→ EXERCISE DETAILS: Extract verbatim the rows below, from the row containing "Screen dimensions: 800x626" up to and including the row containing "Select the Object".

→ PROVIDED RECORDS:

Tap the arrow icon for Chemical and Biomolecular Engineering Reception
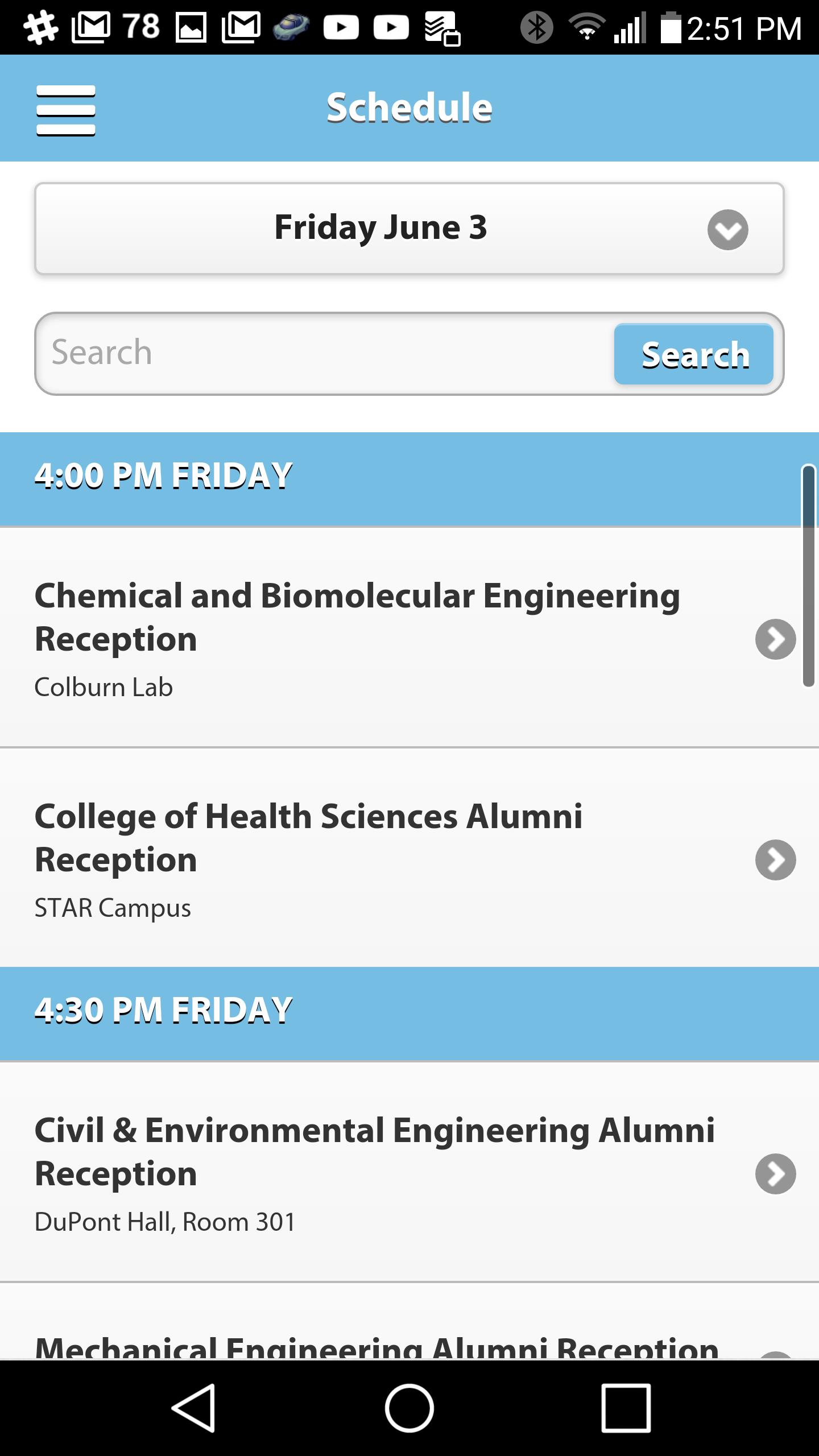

--

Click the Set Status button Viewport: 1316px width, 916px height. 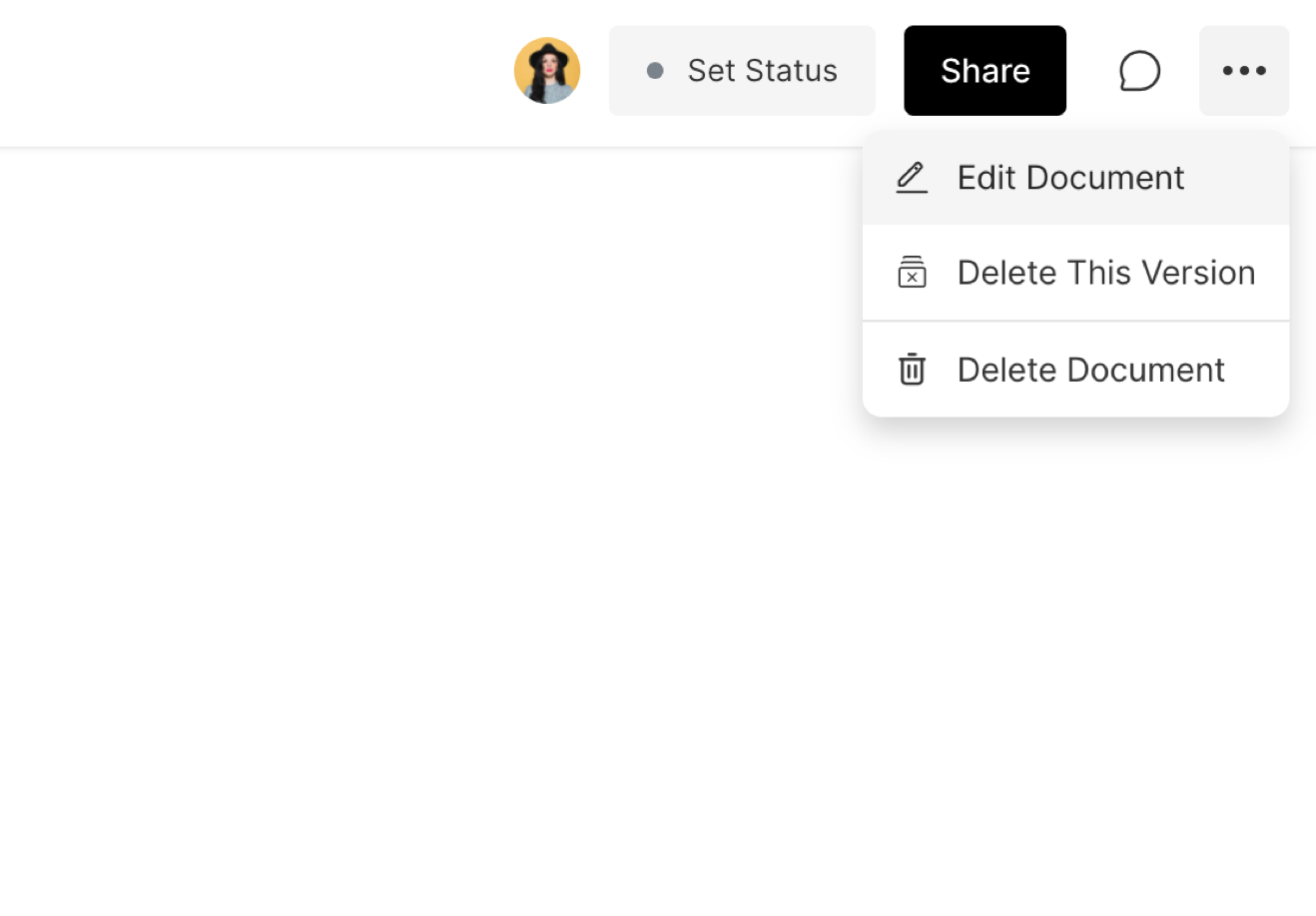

...

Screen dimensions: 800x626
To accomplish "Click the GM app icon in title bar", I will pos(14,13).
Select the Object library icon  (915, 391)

→ EXPECTED ANSWER:
Screen dimensions: 800x626
To accomplish "Click the GM app icon in title bar", I will pos(14,13).
Select the Object library icon  (915, 391)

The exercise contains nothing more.